As a quick reminder, in invoice factoring, there are three parties:

  • The customer who obtains products or services from the vendor
  • The vendor who provides products or services to the customer and creates an invoice, which it then sells to the factor
  • The factor who buys the unpaid invoice (receivable) from the vendor and collects payment from the customer

In this case, the parties are:

  • The customer: Classic Industrial Services (Classic)
  • The vendor: Dunlap, Inc. (Dunlap)
  • The factor: Associated Receivables Funding, Inc. (ARF)

ARF had an agreement (the Factoring Agreement) executed under South Carolina law with Dunlap in which ARF would provide Dunlap funding in exchange for receivables. Starting in spring 2014, ARF began purchasing receivables in which Classic, who had hired Dunlap as a subcontractor, was the customer.

For the next two years, the arrangement worked as it should. Classic paid ARF on at least 40 Dunlap invoices totaling over $1 million without issue. When Classic received a Dunlap invoice, it completed ARF’s “Work Completion Form” and certified the invoices with language indicating the work had been complete and the invoice was ready to be paid.

Then Classic Stopped Paying

But Classic stopped paying the Dunlap invoices starting in March 2016, believing Dunlap had not paid some of its suppliers. Classic was rightly concerned, because Dunlap’s failure to pay its own subcontractors or suppliers could lead to a mechanic’s lien that could become a big problem for Classic.

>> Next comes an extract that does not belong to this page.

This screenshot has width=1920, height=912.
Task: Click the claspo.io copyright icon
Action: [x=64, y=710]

Despite knowing this was going on, Classic continued to assure ARF that everything was fine, so ARF continued advancing funds to Dunlap on new receivables. Classic also continued to certify the Dunlap invoices as before.

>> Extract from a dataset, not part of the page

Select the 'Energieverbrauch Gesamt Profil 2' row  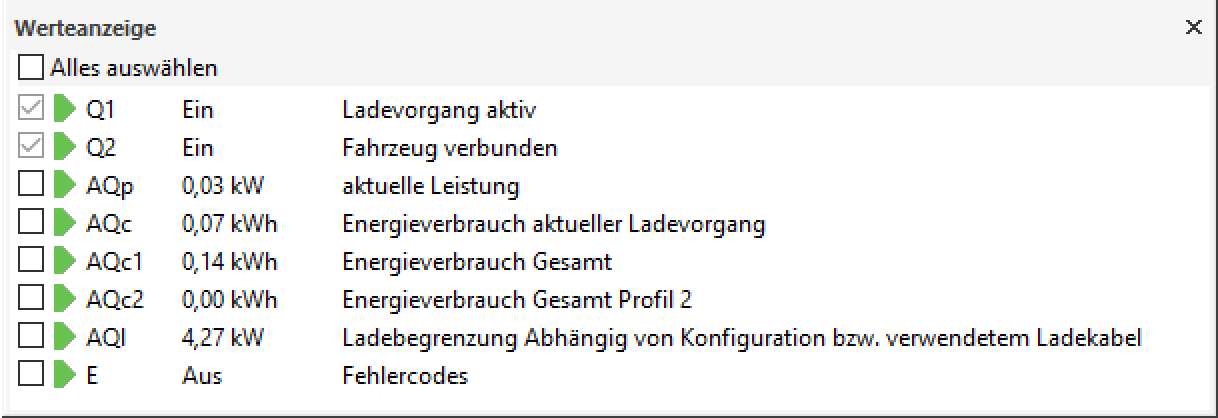pyautogui.click(x=516, y=300)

ARF finally learned in July 2016 that Classic was not going to pay the remaining Dunlap invoices. By the time of the trial, ARF’s outstanding invoices totaled $323,718.31.

ARF sued for repayment.

Yes, Certified Invoices Must Be Paid

In a nonjury trial, the circuit court agreed with ARF, finding Classic liable for payment under three theories:

  1. Under South Carolina Code § 36-9-607 and § 36-9-404, an “account debtor” (Classic) must pay the “assignee/secured party” (ARF) once it receives notice that the “assignor/debtor” (Dunlap) has assigned the right to payment. Classic had an obligation to pay the amount owed under its contract with Dunlap – not under the terms of the Factoring Agreement between Dunlap and ARF. And because Classic certified the invoices as valid and payable, it could not then withhold payment, even for a valid reason.
  2. Under the common law theory of negligent misrepresentation, the court found Classic liable because it knowingly made false statements to ARF, representing that the Dunlap invoices were valid and payable, and ARF relied on this information to continue advancing money to Dunlap.
  3. Similarly, under the theory of promissory estoppel, ARF relied on the false information Classic provided to continue advancing funds to Dunlap.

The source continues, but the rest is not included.